= Schmidt–Kalman filter =

The Schmidt–Kalman Filter is a modification of the Kalman filter for reducing the dimensionality of the state estimate, while still considering the effects of the additional state in the calculation of the covariance matrix and the Kalman gains. A common application is to account for the effects of nuisance parameters such as sensor biases without increasing the dimensionality of the state estimate. This ensures that the covariance matrix will accurately represent the distribution of the errors.
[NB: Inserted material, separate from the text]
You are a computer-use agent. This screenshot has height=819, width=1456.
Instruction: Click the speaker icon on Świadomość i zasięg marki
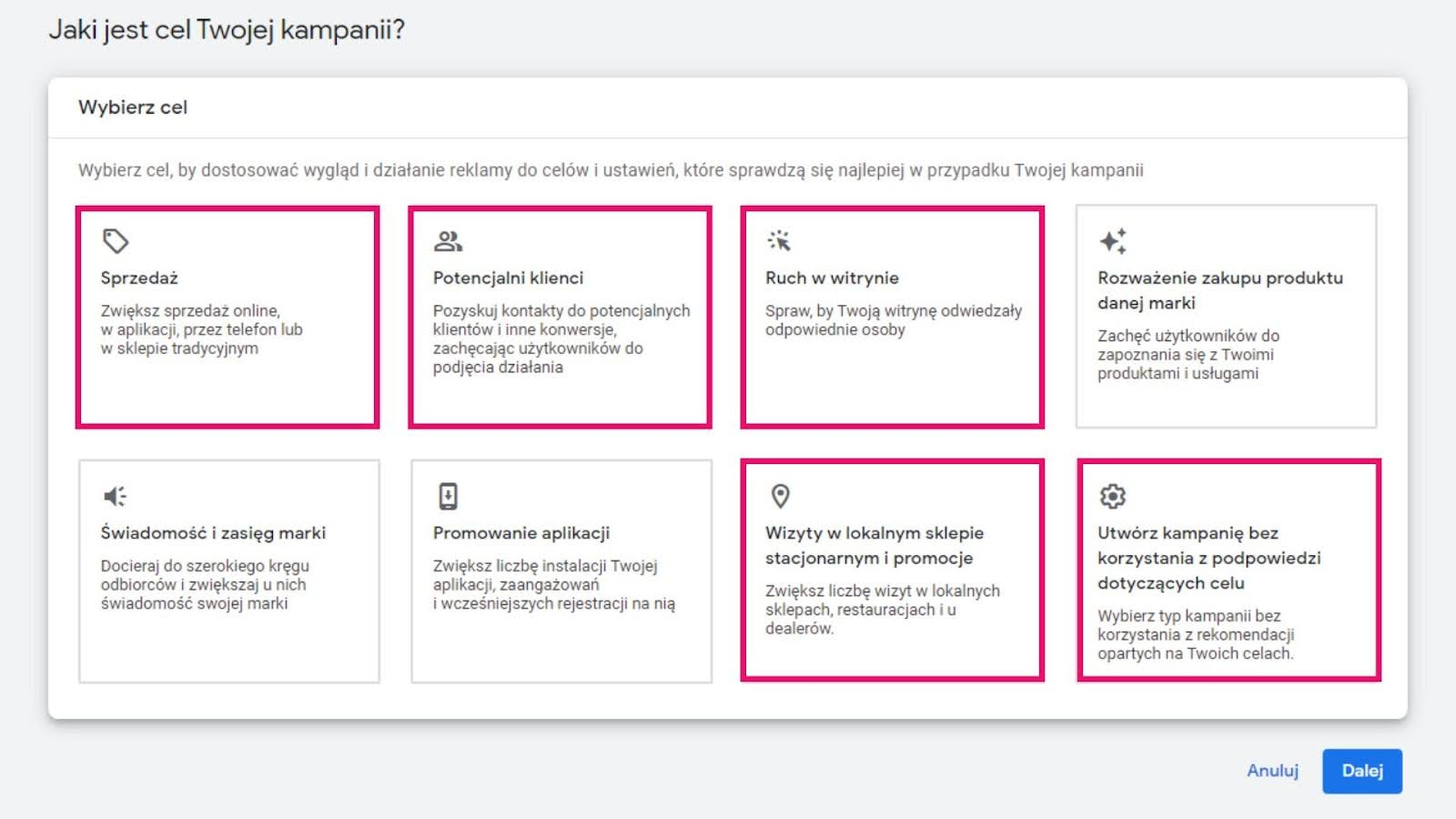[x=114, y=495]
The primary advantage of utilizing the Schmidt–Kalman filter instead of increasing the dimensionality of the state space is the reduction in computational complexity. This can enable the use of filtering in real-time systems. Another usage of Schmidt–Kalman is when residual biases are unobservable; that is, the effect of the bias cannot be separated out from the measurement. In this case, Schmidt–Kalman is a robust way to not try and estimate the value of the bias, but only keep track of the effect of the bias on the true error distribution.

For use in non-linear systems, the observation and state transition models may be linearized around the current mean and covariance estimate in a method analogous to the extended Kalman filter.

==Naming and historical development==
Stanley F. Schmidt developed the Schmidt–Kalman filter as a method to account for unobservable biases while maintaining the low dimensionality required for implementation in real time systems.